If P.T. Barnum were still around, even he would have to concede: politics is the greatest show on earth.

Political personalities have long been known as showmen; President Teddy Roosevelt is remembered as much for his theater as his policy. But in the media age, the dividing line between entertainment and politics is becoming increasingly blurred. We expect our candidates to be actors, asking for honesty while shunning them when they give it to us.

It makes sense then that many of today’s most respected political commentators (at least as far as this paper’s demographic is concerned) are ostensibly entertainers – folks like Jon Stewart, Bill Maher and Minnesota’s own Al Franken.

“Al Franken: God Spoke” follows a year in the comedian-turned-ideologue’s life, picking up in the middle of a 2003 lawsuit brought by Bill O’Reilly and Fox News against Franken for his book, “Lies, and the Lying Liars Who Tell Them.” O’Reilly’s blotchy face was featured on the cover and, needless to say, he was more than a little cheesed.

But the bulk of the cinéma vérité documentary focuses on Franken’s effort at launching the nation’s first national liberal radio talk show network, Air America, trailing the comedian up through the 2004 elections.

There is no narration, only archived television clips and filmed scenes of conversations involving the increasingly haggard Franken telling the story. The time is split pretty evenly between Franken’s interactions with family members and various showdowns with his right-wing foes.

But it’s not clear what exactly the film accomplishes. It’s not a straight bio of Franken; granted, we get a few poignant moments of him speaking nostalgically of his father, as well as some of the more well-known clips from his erstwhile “Saturday Night Live” days. But these provide only minimal insight into his true personality. It often appears that when Franken’s on camera, he can’t help but act.

Nor does the film function terribly well as a position statement. It’s easy to gather that Franken sees Republican political domination as the scourge of the nation, and a few of the scenes were he debates GOP blowhards like Sean Hannity and Michael Medved, calling them out on bald-faced lies, are entertaining.

Still, one wonders if Franken sees the irony when he repeatedly states something to the effect of “I’m not polarizing, my opponents are polarizing!”

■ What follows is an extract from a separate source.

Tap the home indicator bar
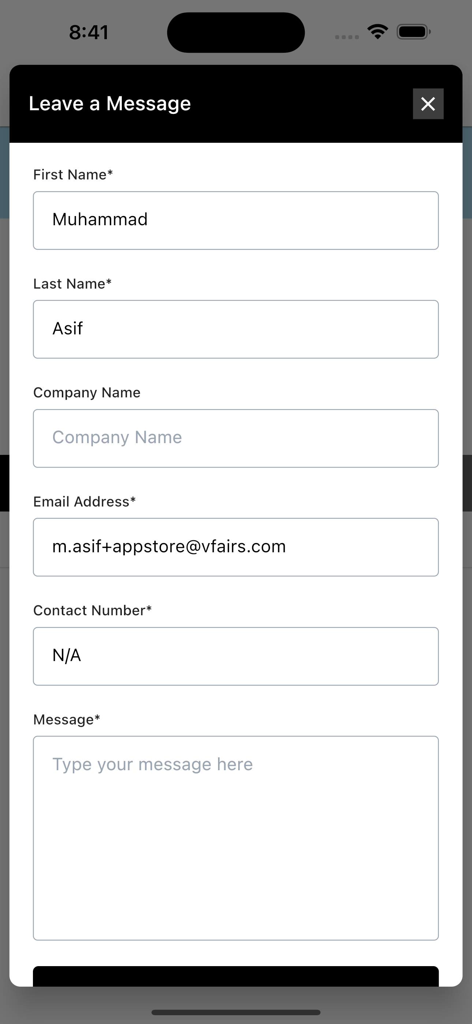472x1024 pixels. [236, 1012]
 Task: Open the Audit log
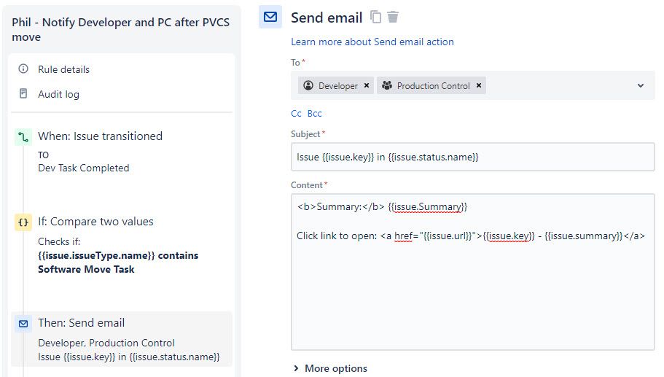[59, 94]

So if this isn’t a biopic, and it’s not a policy statement, then what is it? Perhaps the film functions best as a narrow, but still somewhat revealing, look at the state of America’s entertainment-driven political landscape.

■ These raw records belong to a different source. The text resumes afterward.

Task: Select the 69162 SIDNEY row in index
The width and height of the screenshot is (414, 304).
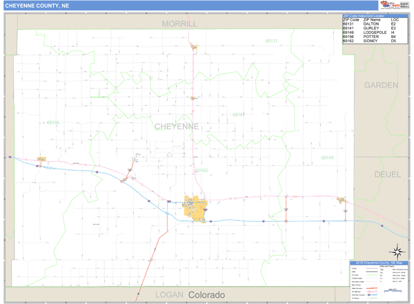Action: coord(371,41)
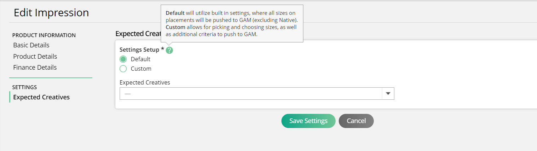Select the Custom radio button
This screenshot has height=151, width=537.
(123, 69)
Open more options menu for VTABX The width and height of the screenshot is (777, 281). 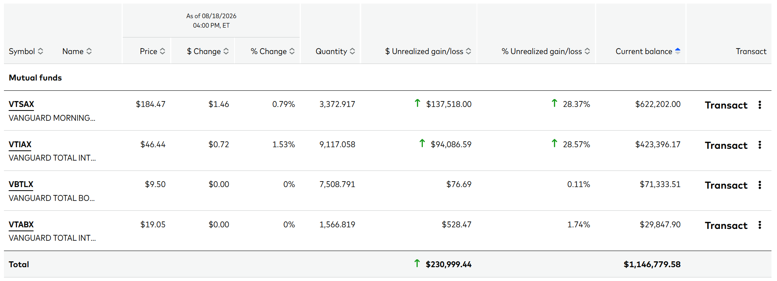(x=760, y=225)
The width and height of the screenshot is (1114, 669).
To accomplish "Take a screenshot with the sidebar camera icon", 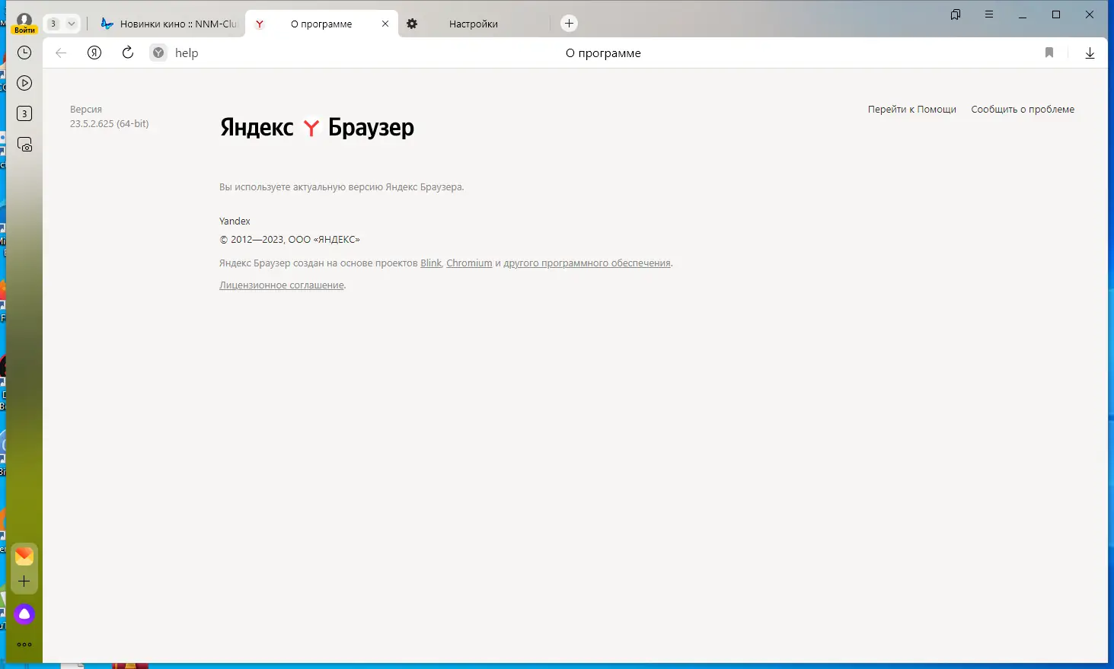I will pos(24,144).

It’s hard to imagine anybody who’s not a fan of Franken before the film finding much enjoyment in it – Rush Limbaugh’s followers won’t think it’s too terribly funny, nor will they be converted.

Conversely, judging from the reactions of folks in the Uptown Theatre Wednesday night, members of the choir will be more than eager to be preached to, greeting every half-funny quip and quasi-insightful observation with riotous laughter and applause.

Basically, if you’re the type of person for whom merely the sight of Dubya Bush is enough to make you laugh, this film is for you. Just don’t expect anything that will challenge your beliefs (you probably weren’t looking for that anyway).

Of course, there may be another purpose to the film, from Franken’s standpoint if not the filmmakers’. Though he still claims to be undecided, Franken has expressed interest in running for the United States Senate out of Minnesota in 2008. That being the case, it’s hard to imagine a better way to humanize himself in the face of potential voters than to have his daily goings on pasted across the big screen, human yet larger than life.

Franken, a lifelong entertainer, would seem to be a natural fit for the role of politician. The film then seems merely to be a warm-up. If and when Franken does decide to run, then the real show will begin.